Reducing violence in schools,Teachers seeing results from health and family life education

Education officer Sophia Brown-Sinclair (left) leading a planning and debriefing session with educators for the Health and Family Life Education programme last Tuesday. (Photo: Kasey Williams)

By Jamaica Observer

MANDEVILLE, Manchester — Educators in two south-central parishes say the inclusion of health and family life education (HFLE) in the curriculum at secondary schools has been successful in reducing incidents of violence among children.

The educators, who are among a group of 35 teachers and 15 master trainers, focus on minimising school violence by teaching conflict resolution through psychosocial interventions and empowering students to manage conflicts at school and in their communities.

Marvette Gayle-Vernon, an educator at Munro College, has been teaching HFLE for the past eight years.

“At Munro College we teach the boys life skills about adapting to challenges, helping them to make sound decisions, and be empathetic… We have instituted teaching them conflict resolution skills in our school,” she told the
Jamaica Observer recently.

“Once there is a conflict you will find where the boys are saying: ‘Remember we learnt conflict resolution.’ The students love the HFLE class and the session is lively; it is a space where they are free to speak,” she added.

Vernon, who was among a group of educators gathered at the Ministry of Education’s Region Five office in Mandeville last Tuesday for an HFLE planning and debriefing session led by education officer Sophia Brown-Sinclair, said the programme is beneficial.

“When we meet [as educators] we discuss and take to our classrooms new activities to stimulate the growth in our students,” she said.

Another educator, Maxine Reid, who teaches HFLE at deCarteret College in Mandeville, pointed to a case of two boys involved in a conflict at her school and one of them avoided a confrontation.

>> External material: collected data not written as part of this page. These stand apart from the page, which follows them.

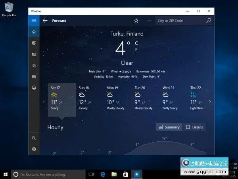The image size is (238, 179).
Task: Click the back arrow next to Forecast
Action: tap(45, 21)

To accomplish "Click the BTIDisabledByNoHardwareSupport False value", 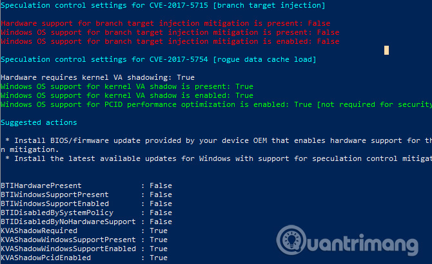I will (x=161, y=222).
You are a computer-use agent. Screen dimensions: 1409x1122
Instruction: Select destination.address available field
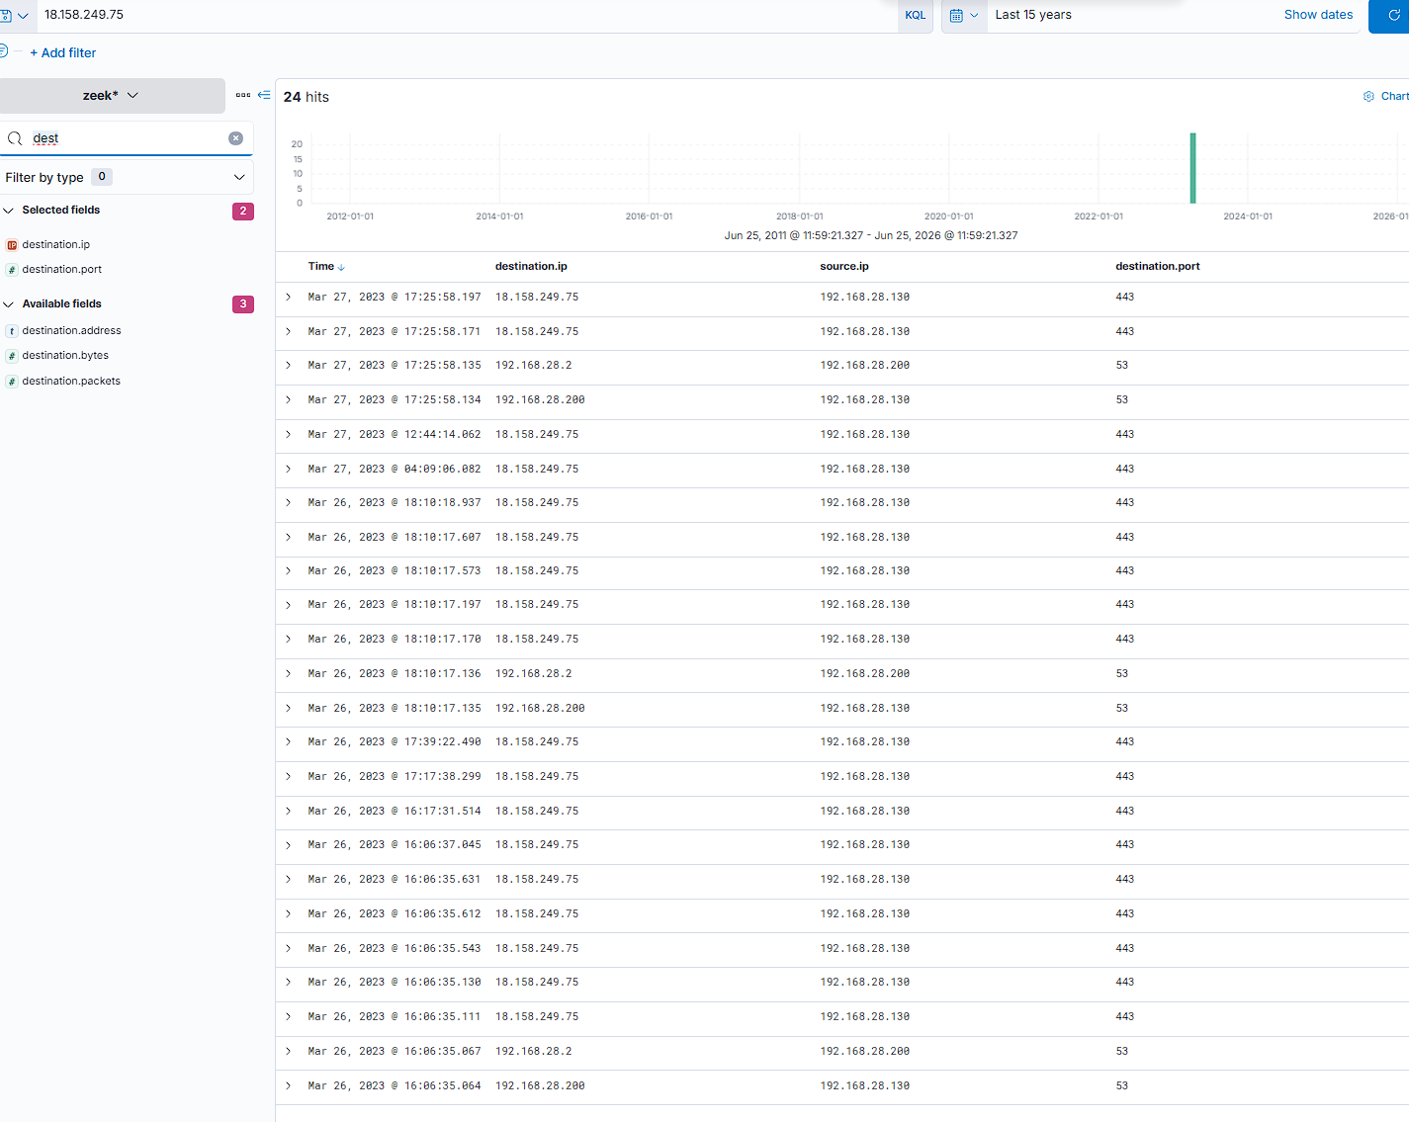71,331
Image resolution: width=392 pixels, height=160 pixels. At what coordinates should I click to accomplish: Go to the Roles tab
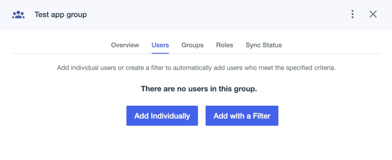(x=224, y=45)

“He said, ‘Miss, you taught me in HFLE that if I can’t walk away, I must run.’ I taught him that from second form and now he is in fifth form,” she said.

“HFLE is very important now because it teaches the students coping skills that allow them to keep themselves safe and to keep others safe. I teach the students how to solve conflicts, how to talk it out instead of fighting, and it is working,” Reid added and pointed out that students are attentive during the HFLE sessions.

“The students come long before the time for class. HFLE is very important because it teaches the students how to be resilient, it teaches them how to deal with setbacks and issues,” she said.

“If we get everybody on board, get the parents to understand what HFLE is, I know it will be very beneficial,” added Reid.

The educator said the HFLE curriculum is not limited to conflict resolution.

“We have psychosocial activities; it is not all about sitting and learning life skills. We also give them stuff to enjoy, for them to have a little fun… The first part of the lesson is getting them to be comfortable because, based on some of the topics that we [examine] like sexuality — and some students must be apprehensive — we let them be comfortable in the space before we actually start [teaching],” she explained.

Andria Strong-Moses, vice-principal at Black River High, commended the initiative.

“Our HFLE programme is a very strong one and our students are taught necessary life skills. They will also, at times, go off on a tangent and have disagreements and issues but it is always a sort of compass to remind them of the skills they were taught and how they can calm down,” she said.

“We use all the methods we can at our school to affirm our students. They are rewarded for good deeds like finding money, returning items, and so it balances the misconducts. A child will ask, ‘Miss, you going to call my name Monday morning?’ [during devotion]. They love to be affirmed,” added Strong-Moses.